+++ Records for this task +++

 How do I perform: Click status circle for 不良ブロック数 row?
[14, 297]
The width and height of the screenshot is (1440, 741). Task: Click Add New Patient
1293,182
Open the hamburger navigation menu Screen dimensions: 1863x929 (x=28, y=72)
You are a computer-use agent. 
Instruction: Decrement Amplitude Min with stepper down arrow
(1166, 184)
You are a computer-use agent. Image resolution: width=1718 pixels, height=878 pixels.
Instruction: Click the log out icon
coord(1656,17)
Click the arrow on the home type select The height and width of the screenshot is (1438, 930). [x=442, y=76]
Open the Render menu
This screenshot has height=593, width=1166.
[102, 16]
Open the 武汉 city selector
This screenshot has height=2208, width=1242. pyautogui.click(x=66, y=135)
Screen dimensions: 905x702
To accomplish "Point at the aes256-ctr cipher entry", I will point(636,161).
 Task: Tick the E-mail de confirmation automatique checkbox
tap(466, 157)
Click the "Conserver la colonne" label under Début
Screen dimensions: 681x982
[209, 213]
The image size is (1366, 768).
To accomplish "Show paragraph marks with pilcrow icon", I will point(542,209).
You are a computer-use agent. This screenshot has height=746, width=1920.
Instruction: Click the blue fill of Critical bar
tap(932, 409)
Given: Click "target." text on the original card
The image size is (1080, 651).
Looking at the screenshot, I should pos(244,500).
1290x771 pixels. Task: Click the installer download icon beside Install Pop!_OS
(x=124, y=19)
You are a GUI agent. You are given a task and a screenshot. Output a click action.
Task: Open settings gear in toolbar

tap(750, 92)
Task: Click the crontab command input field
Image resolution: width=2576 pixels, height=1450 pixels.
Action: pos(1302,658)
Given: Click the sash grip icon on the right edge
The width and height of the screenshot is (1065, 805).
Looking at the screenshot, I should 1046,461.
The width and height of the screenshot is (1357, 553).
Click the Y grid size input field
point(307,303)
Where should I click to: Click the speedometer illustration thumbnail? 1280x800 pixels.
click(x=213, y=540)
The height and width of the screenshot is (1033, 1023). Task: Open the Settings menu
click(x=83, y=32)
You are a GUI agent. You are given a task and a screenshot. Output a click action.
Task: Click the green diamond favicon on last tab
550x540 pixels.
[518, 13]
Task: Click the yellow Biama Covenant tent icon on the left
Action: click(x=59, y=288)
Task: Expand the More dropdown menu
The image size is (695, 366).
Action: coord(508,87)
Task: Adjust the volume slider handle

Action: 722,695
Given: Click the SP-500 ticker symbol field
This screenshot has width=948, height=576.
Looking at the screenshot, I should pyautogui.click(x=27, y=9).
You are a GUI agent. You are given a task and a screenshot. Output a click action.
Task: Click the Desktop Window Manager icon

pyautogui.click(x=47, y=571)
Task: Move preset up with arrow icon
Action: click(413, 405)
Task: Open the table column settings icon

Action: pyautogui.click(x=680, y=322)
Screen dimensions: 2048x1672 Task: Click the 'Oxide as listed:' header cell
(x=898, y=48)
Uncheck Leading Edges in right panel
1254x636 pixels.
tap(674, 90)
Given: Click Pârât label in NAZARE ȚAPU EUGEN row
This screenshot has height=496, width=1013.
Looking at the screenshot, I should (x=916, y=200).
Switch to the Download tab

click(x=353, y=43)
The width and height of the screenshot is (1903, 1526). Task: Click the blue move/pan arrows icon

+++

Task objective> Repeat every record above exactly as it appears.

Solution for this exercise>
 How do I perform: Click status circle for 不良ブロック数 row?
[14, 297]
The width and height of the screenshot is (1440, 741). Task: Click Add New Patient
1293,182
Open the hamburger navigation menu Screen dimensions: 1863x929 (x=28, y=72)
You are a computer-use agent. 
Instruction: Decrement Amplitude Min with stepper down arrow
(1166, 184)
You are a computer-use agent. Image resolution: width=1718 pixels, height=878 pixels.
Instruction: Click the log out icon
coord(1656,17)
Click the arrow on the home type select The height and width of the screenshot is (1438, 930). [x=442, y=76]
Open the Render menu
This screenshot has height=593, width=1166.
[102, 16]
Open the 武汉 city selector
This screenshot has height=2208, width=1242. pyautogui.click(x=66, y=135)
Screen dimensions: 905x702
To accomplish "Point at the aes256-ctr cipher entry", I will point(636,161).
 Task: Tick the E-mail de confirmation automatique checkbox
tap(466, 157)
Click the "Conserver la colonne" label under Début
Screen dimensions: 681x982
[209, 213]
The image size is (1366, 768).
To accomplish "Show paragraph marks with pilcrow icon", I will point(542,209).
You are a computer-use agent. This screenshot has height=746, width=1920.
Instruction: Click the blue fill of Critical bar
tap(932, 409)
Given: Click "target." text on the original card
The image size is (1080, 651).
Looking at the screenshot, I should pos(244,500).
1290x771 pixels. Task: Click the installer download icon beside Install Pop!_OS
(x=124, y=19)
You are a GUI agent. You are given a task and a screenshot. Output a click action.
Task: Open settings gear in toolbar

tap(750, 92)
Task: Click the crontab command input field
Image resolution: width=2576 pixels, height=1450 pixels.
Action: pos(1302,658)
Given: Click the sash grip icon on the right edge
The width and height of the screenshot is (1065, 805).
Looking at the screenshot, I should 1046,461.
The width and height of the screenshot is (1357, 553).
Click the Y grid size input field
point(307,303)
Where should I click to: Click the speedometer illustration thumbnail? 1280x800 pixels.
click(x=213, y=540)
The height and width of the screenshot is (1033, 1023). Task: Open the Settings menu
click(x=83, y=32)
You are a GUI agent. You are given a task and a screenshot. Output a click action.
Task: Click the green diamond favicon on last tab
550x540 pixels.
[518, 13]
Task: Click the yellow Biama Covenant tent icon on the left
Action: click(x=59, y=288)
Task: Expand the More dropdown menu
The image size is (695, 366).
Action: coord(508,87)
Task: Adjust the volume slider handle

Action: 722,695
Given: Click the SP-500 ticker symbol field
This screenshot has width=948, height=576.
Looking at the screenshot, I should pyautogui.click(x=27, y=9).
You are a GUI agent. You are given a task and a screenshot. Output a click action.
Task: Click the Desktop Window Manager icon

pyautogui.click(x=47, y=571)
Task: Move preset up with arrow icon
Action: click(413, 405)
Task: Open the table column settings icon

Action: pyautogui.click(x=680, y=322)
Screen dimensions: 2048x1672 Task: Click the 'Oxide as listed:' header cell
(x=898, y=48)
Uncheck Leading Edges in right panel
1254x636 pixels.
tap(674, 90)
Given: Click Pârât label in NAZARE ȚAPU EUGEN row
This screenshot has height=496, width=1013.
Looking at the screenshot, I should (x=916, y=200).
Switch to the Download tab

click(x=353, y=43)
The width and height of the screenshot is (1903, 1526). Task: Click the blue move/pan arrows icon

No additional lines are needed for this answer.